As Lower Greenville Gets Trendier by the Day, Melios Char Bar Stays Cheap, Quick and Easy
A simple cheeseburger at the Melios Char Bar with a baked potato.
All-American is a series that looks at beloved, longstanding North Texas eateries and examines their history while exploring how the food has changed — for the good or bad — over the years.
Mike Melios, the youngest of four brothers who all own the Melios Char Bar, isn’t thrilled with the parking situation on Greenville.
He’s happy to chat about it, however, while shooting a couple burgers from the grill to the flat top. Melios is thin with a swoop of gray hair and vibrant, energetic eyes. He speaks in spotty English — he’s from Nafpaktos, Greece — and zips around the kitchen with more energy than I’ve had in a month. He laments about the blurring hustle of Greenville Avenue.
“Traffic-wise, it’s very messy," he says. "Parking ... they have big problems, particularly on the weekend. It has changed. A lot. The people had more respect than they have today."
He tells me about how he once asked a patron to move his car. Melios shows me a middle finger to describe the response he received. Melios says the family has towed one person in 47 years of operating the Char Bar. "One person in 47 years," he says.
If you’re wondering "Wait, which place is the Melios Char Bar?" you’re probably not alone.
Melios is the Santorini-blue, tri-peaked diner-esque spot right next to the Crisp Salad Co., across from the brand-new Trader Joe’s on the ever-changing Lower Greenville. Char Bar doesn't advertise. It’s been open since 1969, and it’s a smile-inducing, char smell-soaked antique. While Greenville’s gone through a movie-like time-lapse of change, complete with the fast blur of car headlights and trendy new restaurants popping up everywhere, the Char Bar has stayed true-blue.

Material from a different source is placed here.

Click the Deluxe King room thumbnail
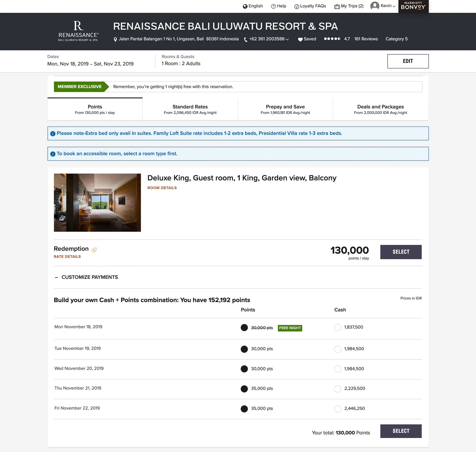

Melios Char Bar is true-blue food.
Courtesy of Facebook
“We had good food, it was reasonable prices, and that’s where we stick," Melios says in bursts, his heavy Greek accent clipping some of the words. “We kept the same customers for all those years. They know what they’re going to get.”
Melios knows his target demographic.
“We’re not going to get any customers from the new millennials because they go to the places where they have drinks, and they want to socialize," he says. "For us, it’s just plain food. You come in, you eat, and you’re outta here after 10 minutes. And then you can go wherever you want, and get drunk, and ... I don’t know.”

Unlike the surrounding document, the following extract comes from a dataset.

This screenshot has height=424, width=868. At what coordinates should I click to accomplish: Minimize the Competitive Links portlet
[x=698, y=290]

The Char Bar’s menu has faded to an ancient orange hue. The grill and the flat top that Melios is slinging meat onto hasn’t changed since opening. The place has that worn-in look like a firm broom jab could send the whole thing crashing down. They bought it in 1969 from a company that sold restaurant equipment. The menu’s loaded with food antiques like “pork chop,” “grill cheese,” and the breakfast “saus and eggs.”
Melios removes a foil-wrapped baked potato that’s been sitting on the hot flat-top for a while, crushes it with his hands, slices it down the center, and ladles butter, sour cream and shredded cheese inside. After ordering a burger, I lean on the counter to watch Melios prep it. He shoots it from grill to griddle with a wrist flick and swipes mayo onto my bun. He’s whipping through orders himself, barely breaking a sweat, and I can’t help but look on in amazement.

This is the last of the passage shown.